* EXERCISE INPUTS *

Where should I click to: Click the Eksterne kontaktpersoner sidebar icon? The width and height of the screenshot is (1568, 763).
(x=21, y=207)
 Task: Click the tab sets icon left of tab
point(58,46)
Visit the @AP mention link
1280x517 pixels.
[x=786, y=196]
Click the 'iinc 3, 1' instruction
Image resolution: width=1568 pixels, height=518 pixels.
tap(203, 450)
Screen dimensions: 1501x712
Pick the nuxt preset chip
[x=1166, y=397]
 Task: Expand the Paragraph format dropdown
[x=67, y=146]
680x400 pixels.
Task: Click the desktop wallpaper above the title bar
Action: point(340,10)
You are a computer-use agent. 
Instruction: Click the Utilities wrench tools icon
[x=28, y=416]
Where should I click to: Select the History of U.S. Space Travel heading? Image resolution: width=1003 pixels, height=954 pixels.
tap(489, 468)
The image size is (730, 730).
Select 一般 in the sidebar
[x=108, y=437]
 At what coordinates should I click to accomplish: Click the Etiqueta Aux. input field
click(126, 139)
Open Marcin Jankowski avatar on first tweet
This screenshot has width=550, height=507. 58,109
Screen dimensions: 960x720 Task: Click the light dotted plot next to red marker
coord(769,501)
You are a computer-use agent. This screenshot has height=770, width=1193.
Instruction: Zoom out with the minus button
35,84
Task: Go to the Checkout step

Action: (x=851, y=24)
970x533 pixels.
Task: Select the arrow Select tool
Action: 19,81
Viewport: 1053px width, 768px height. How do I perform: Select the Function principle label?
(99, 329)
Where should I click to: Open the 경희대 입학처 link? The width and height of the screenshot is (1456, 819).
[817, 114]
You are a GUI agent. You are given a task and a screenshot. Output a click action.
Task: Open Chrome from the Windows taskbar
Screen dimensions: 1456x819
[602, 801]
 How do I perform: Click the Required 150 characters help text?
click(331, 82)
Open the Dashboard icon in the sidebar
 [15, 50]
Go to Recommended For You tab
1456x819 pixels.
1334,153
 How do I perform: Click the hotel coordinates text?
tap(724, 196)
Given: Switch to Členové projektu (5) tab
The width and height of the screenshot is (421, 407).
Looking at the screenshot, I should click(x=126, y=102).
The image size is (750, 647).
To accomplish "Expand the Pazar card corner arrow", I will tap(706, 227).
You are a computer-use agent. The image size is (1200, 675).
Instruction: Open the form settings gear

* EXERCISE *
Rewrite all of the material above with every "sidebar" changed to "side panel" and nothing else altered.

* TASK ANSWER *
Where should I click to: Click the Eksterne kontaktpersoner side panel icon? The width and height of the screenshot is (1568, 763).
(x=21, y=207)
 Task: Click the tab sets icon left of tab
point(58,46)
Visit the @AP mention link
1280x517 pixels.
[x=786, y=196]
Click the 'iinc 3, 1' instruction
Image resolution: width=1568 pixels, height=518 pixels.
tap(203, 450)
Screen dimensions: 1501x712
Pick the nuxt preset chip
[x=1166, y=397]
 Task: Expand the Paragraph format dropdown
[x=67, y=146]
680x400 pixels.
Task: Click the desktop wallpaper above the title bar
Action: point(340,10)
You are a computer-use agent. 
Instruction: Click the Utilities wrench tools icon
[x=28, y=416]
Where should I click to: Select the History of U.S. Space Travel heading? Image resolution: width=1003 pixels, height=954 pixels.
tap(489, 468)
The image size is (730, 730).
Select 一般 in the side panel
[x=108, y=437]
 At what coordinates should I click to accomplish: Click the Etiqueta Aux. input field
click(126, 139)
Open Marcin Jankowski avatar on first tweet
This screenshot has width=550, height=507. 58,109
Screen dimensions: 960x720 Task: Click the light dotted plot next to red marker
coord(769,501)
You are a computer-use agent. This screenshot has height=770, width=1193.
Instruction: Zoom out with the minus button
35,84
Task: Go to the Checkout step

Action: (x=851, y=24)
970x533 pixels.
Task: Select the arrow Select tool
Action: 19,81
Viewport: 1053px width, 768px height. How do I perform: Select the Function principle label?
(99, 329)
Where should I click to: Open the 경희대 입학처 link? The width and height of the screenshot is (1456, 819).
[817, 114]
You are a GUI agent. You are given a task and a screenshot. Output a click action.
Task: Open Chrome from the Windows taskbar
Screen dimensions: 1456x819
[602, 801]
 How do I perform: Click the Required 150 characters help text?
click(331, 82)
Open the Dashboard icon in the side panel
 [15, 50]
Go to Recommended For You tab
1456x819 pixels.
1334,153
 How do I perform: Click the hotel coordinates text?
tap(724, 196)
Given: Switch to Členové projektu (5) tab
The width and height of the screenshot is (421, 407).
Looking at the screenshot, I should click(x=126, y=102).
The image size is (750, 647).
To accomplish "Expand the Pazar card corner arrow", I will tap(706, 227).
You are a computer-use agent. The image size is (1200, 675).
Instruction: Open the form settings gear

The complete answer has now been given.